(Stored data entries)
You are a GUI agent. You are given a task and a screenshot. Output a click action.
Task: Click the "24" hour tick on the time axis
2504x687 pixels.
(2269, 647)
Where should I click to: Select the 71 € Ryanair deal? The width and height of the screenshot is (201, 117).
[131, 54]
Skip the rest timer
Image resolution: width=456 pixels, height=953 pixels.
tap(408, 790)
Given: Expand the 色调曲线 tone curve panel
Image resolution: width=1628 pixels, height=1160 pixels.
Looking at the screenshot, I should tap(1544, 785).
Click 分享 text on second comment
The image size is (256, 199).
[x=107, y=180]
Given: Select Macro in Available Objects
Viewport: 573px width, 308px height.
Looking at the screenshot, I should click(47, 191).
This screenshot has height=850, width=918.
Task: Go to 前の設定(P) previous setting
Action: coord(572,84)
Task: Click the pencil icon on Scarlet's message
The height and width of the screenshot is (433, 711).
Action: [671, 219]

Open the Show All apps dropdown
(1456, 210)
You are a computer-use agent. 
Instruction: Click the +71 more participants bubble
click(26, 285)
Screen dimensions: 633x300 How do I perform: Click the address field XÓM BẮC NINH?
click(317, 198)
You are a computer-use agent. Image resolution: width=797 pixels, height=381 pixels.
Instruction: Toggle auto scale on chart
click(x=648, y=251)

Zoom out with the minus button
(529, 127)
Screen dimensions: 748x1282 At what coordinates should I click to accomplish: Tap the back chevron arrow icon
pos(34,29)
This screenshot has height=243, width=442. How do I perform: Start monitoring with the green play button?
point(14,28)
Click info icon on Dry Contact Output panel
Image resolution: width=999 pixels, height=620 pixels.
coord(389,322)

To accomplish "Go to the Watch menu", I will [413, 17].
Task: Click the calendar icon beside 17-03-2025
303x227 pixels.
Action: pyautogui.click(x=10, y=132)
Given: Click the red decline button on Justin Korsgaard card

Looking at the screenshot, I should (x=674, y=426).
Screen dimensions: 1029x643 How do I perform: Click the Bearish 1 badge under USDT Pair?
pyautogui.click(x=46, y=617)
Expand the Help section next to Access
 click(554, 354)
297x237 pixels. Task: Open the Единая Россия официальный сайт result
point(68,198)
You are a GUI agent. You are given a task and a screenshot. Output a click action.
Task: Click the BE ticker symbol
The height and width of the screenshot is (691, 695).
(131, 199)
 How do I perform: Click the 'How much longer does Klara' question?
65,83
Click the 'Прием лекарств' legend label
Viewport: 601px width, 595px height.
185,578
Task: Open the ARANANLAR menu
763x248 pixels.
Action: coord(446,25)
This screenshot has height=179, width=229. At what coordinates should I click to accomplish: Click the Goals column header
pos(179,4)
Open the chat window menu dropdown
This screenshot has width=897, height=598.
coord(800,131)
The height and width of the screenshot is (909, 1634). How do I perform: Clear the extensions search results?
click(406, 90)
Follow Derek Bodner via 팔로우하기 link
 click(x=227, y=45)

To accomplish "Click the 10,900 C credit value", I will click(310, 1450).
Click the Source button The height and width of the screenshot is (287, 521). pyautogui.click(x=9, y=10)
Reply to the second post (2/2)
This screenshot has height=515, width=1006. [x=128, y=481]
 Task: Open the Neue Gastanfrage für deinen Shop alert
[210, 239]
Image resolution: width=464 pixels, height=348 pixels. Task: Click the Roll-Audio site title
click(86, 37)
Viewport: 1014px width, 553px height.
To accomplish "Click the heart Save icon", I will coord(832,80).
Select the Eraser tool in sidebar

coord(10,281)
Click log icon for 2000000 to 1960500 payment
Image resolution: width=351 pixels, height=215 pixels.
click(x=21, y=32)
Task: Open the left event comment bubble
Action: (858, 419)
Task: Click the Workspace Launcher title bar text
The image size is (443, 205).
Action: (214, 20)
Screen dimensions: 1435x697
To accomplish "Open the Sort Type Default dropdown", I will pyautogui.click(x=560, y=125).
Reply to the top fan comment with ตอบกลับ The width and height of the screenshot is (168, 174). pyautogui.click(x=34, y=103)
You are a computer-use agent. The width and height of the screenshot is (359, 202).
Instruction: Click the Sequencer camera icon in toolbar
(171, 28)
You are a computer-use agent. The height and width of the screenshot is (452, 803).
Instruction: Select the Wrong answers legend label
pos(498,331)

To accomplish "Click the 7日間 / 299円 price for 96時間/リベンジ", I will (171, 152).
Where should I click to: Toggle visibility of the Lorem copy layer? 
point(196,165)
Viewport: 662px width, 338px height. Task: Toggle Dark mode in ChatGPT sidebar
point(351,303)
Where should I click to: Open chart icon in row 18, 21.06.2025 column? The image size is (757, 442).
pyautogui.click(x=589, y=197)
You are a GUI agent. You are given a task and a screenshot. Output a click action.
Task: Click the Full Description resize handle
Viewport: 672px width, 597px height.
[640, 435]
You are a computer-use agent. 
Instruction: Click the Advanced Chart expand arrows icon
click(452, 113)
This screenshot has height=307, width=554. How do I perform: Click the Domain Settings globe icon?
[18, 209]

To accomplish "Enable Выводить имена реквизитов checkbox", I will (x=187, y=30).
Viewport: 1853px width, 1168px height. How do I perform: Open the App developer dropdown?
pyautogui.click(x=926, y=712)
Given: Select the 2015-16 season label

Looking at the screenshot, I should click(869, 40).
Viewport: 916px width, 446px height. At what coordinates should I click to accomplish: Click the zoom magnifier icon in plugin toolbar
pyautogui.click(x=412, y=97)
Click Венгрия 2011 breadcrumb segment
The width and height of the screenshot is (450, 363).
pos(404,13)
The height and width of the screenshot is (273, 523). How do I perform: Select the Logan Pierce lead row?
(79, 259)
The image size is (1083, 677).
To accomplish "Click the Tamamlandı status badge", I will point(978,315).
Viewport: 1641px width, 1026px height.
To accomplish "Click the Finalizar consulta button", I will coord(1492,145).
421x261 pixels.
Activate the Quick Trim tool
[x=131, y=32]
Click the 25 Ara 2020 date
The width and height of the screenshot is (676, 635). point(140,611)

### What the task requires:
Could you set down, word for word, only the lines above from the line with "This screenshot has width=897, height=598." to the line with "Task: Click the Workspace", including both?

### Reply:
This screenshot has width=897, height=598.
coord(800,131)
The height and width of the screenshot is (909, 1634). How do I perform: Clear the extensions search results?
click(406, 90)
Follow Derek Bodner via 팔로우하기 link
 click(x=227, y=45)

To accomplish "Click the 10,900 C credit value", I will click(310, 1450).
Click the Source button The height and width of the screenshot is (287, 521). pyautogui.click(x=9, y=10)
Reply to the second post (2/2)
This screenshot has height=515, width=1006. [x=128, y=481]
 Task: Open the Neue Gastanfrage für deinen Shop alert
[210, 239]
Image resolution: width=464 pixels, height=348 pixels. Task: Click the Roll-Audio site title
click(86, 37)
Viewport: 1014px width, 553px height.
To accomplish "Click the heart Save icon", I will coord(832,80).
Select the Eraser tool in sidebar

coord(10,281)
Click log icon for 2000000 to 1960500 payment
Image resolution: width=351 pixels, height=215 pixels.
click(x=21, y=32)
Task: Open the left event comment bubble
Action: (858, 419)
Task: Click the Workspace Launcher title bar text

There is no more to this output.